Each year, the Tasmanian Shy Albatross lays its eggs on the aptly named Albatross Island. However, with 5,000 breeding pairs all competing for space, life can be both crowded and chaotic while mishaps account for the loss of half of the eggs laid.
For this reason, specially built nests have been airlifted to the Bass Strait as part of a trial program designed to help the vulnerable species.
In a carefully orchestrated air and sea operation, 120 of the mudbrick and aerated concrete nests were sent to the aptly named Albatross Island in an effort to help ensure that more of the vulnerable species' chicks survive.
The Shy Albatross is unique in that they form long-lasting bonds with their mating partners which can take several years to develop and strengthen -- and when they do finally get together, the female will only produce a single large egg.

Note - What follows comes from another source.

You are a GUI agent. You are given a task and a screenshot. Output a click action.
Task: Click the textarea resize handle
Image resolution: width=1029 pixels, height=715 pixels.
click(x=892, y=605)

However, many are broken due to nests that are poorly-constructed and offer little protection from sharp stones, rolling away or flooding rains.
It's therefore easy to understand why these high-quality nests are of vital importance.
The "low reproductive output" of the birds combined with "unprecedented changes in the marine and breeding environments" due to climate change have led do a decline in numbers according to Dr Rachael Alderman from Tasmania's Department of Primary Industries, Parks, Water and Environment.
"Already some impacts are being seen with fewer chicks produced in years of higher temperatures or increased rainfall -- also there is evidence of birds spending longer periods at time at sea obtaining food," she said.
"While some species can physically relocate to more favourable environments or adapt in other ways, the biology of albatross make them particularly vulnerable to rapid negative changes.
"We need to be developing strategies now if we want to ensure our must susceptible species persist in the future."
According to Alderman, the trial program is "based on the simple theory that if ready-made high quality nests are put in areas where nests are typically of lower quality we increase the chances of albatross pairs successfully raising a chick".
WWF Australia's Head of Living Ecosystems, Darren Grover, said that several prototypes were developed before the program created one that "mimics a good quality real nest".
"Researchers positioned the artificial nests just as the birds were starting to stake out nest sites and begin construction. Although it is still very early days it's encouraging to see some birds starting to utilise the artificial nests," he said.
"We're hoping to see many eggs hatch and many chicks survive on artificial nests."